> [What the exercise asks]: Take the line with "Task: Select the Uptime value 14:06:11:42" and every line after it, through the end of the listing, and give them again exactly, pictures excluded.
==============================
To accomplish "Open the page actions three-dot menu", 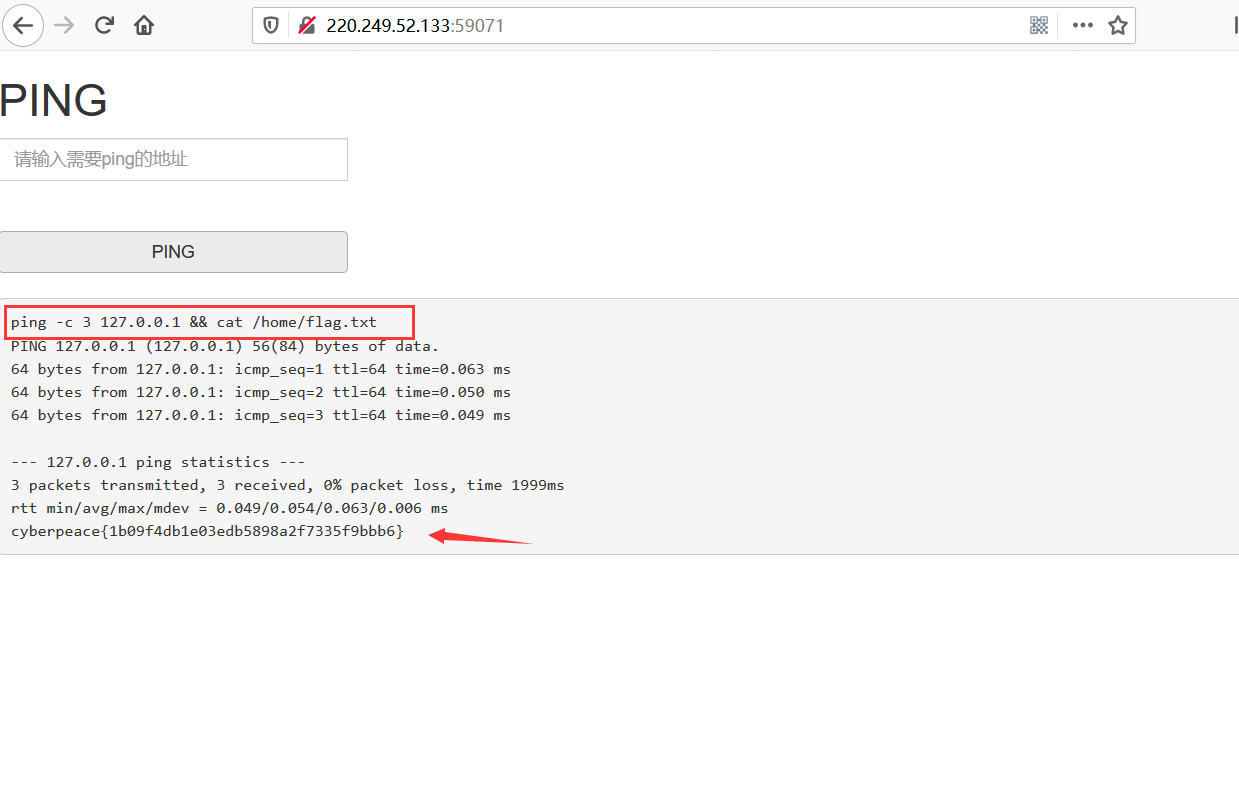I will pos(1082,26).
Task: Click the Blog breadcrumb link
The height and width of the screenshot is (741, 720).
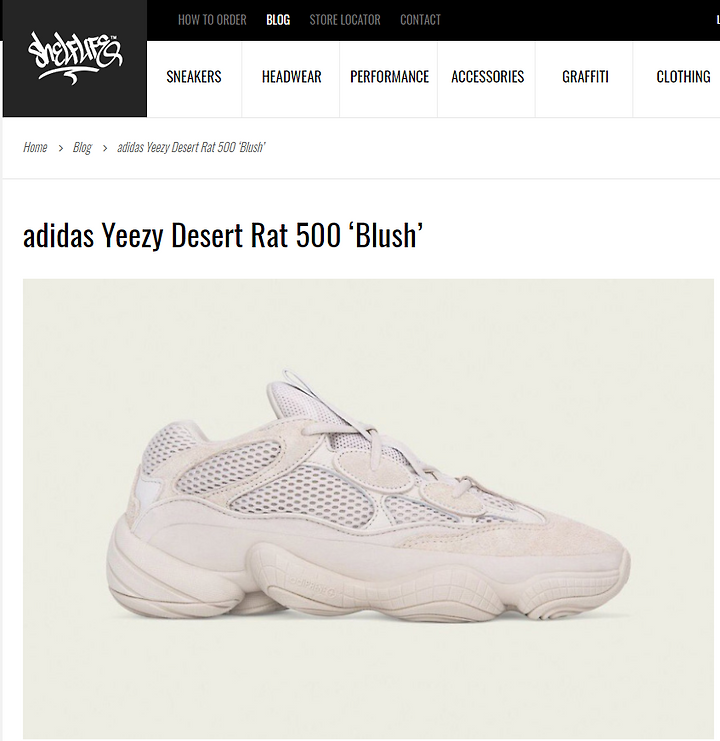Action: tap(82, 147)
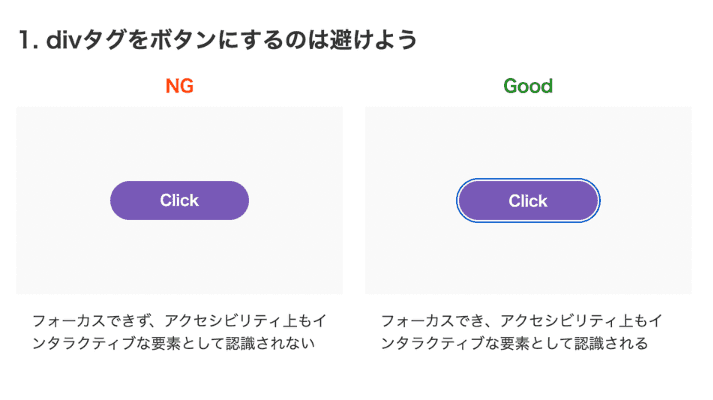Click the number "1." at heading start
Image resolution: width=713 pixels, height=400 pixels.
tap(26, 40)
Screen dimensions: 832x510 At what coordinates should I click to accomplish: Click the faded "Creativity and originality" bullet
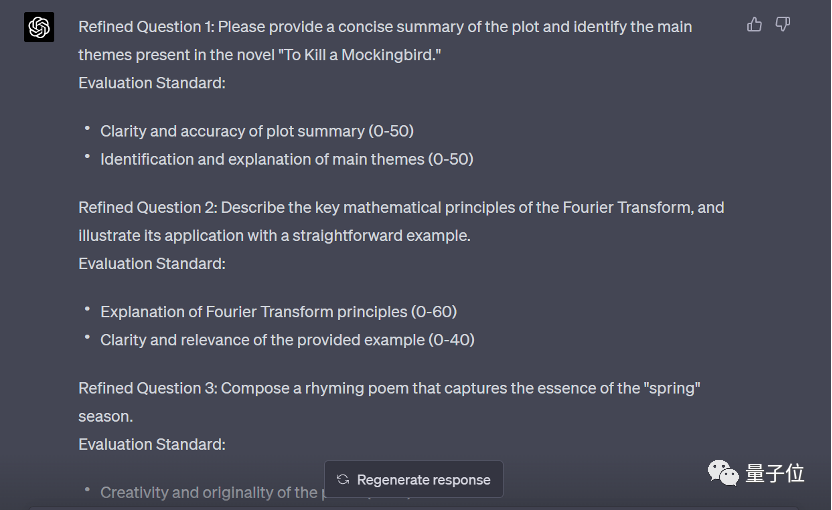point(209,492)
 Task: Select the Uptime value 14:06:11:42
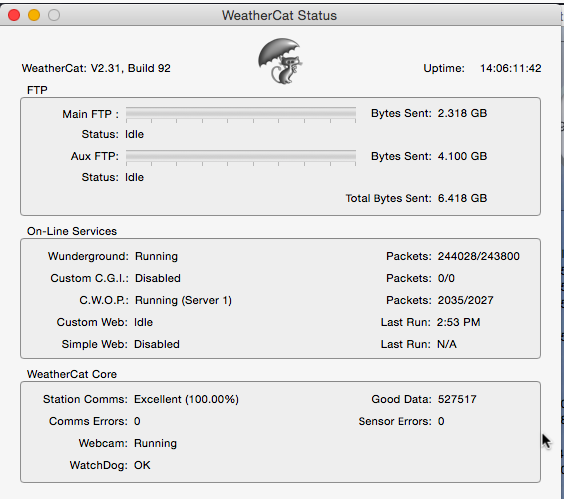click(x=510, y=68)
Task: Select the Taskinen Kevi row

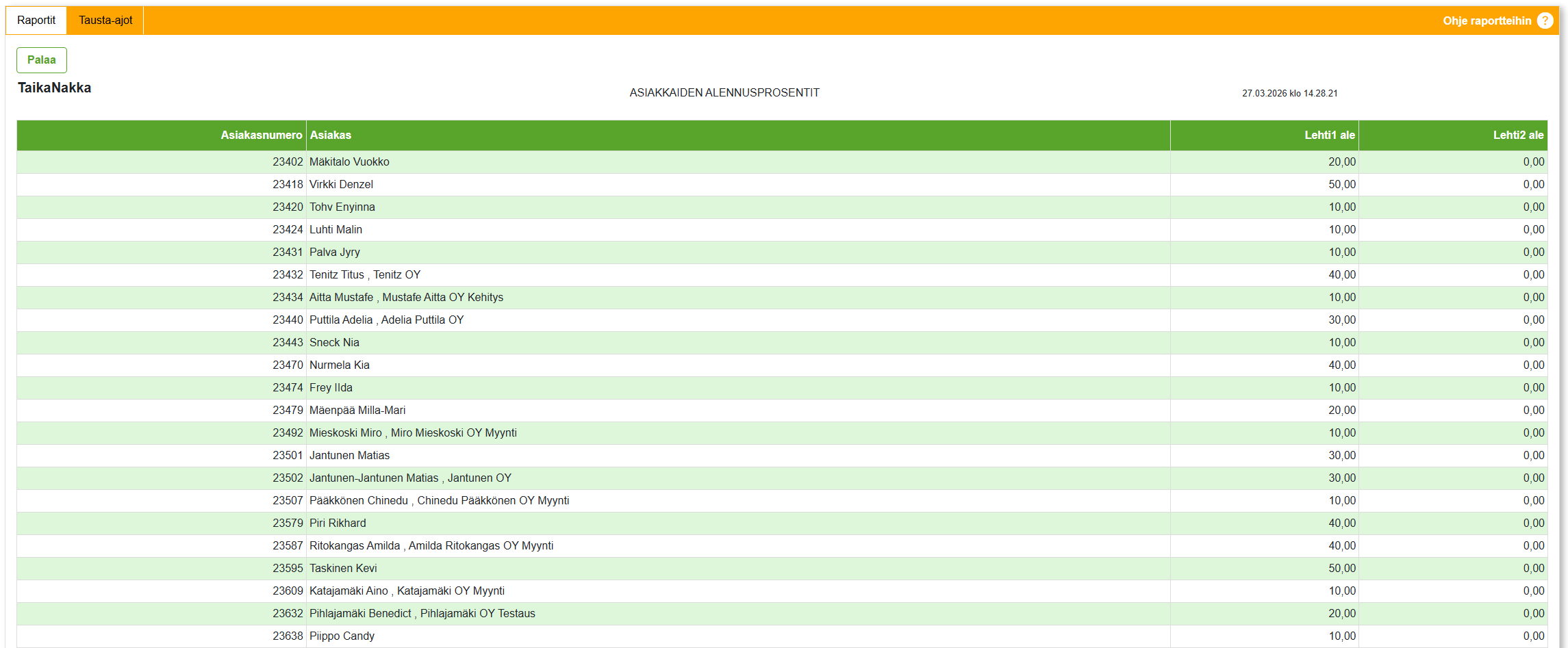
==============================
> [Solution to the exercise]:
 Task: Select the Uptime value 14:06:11:42
click(x=510, y=68)
Task: Select the Taskinen Kevi row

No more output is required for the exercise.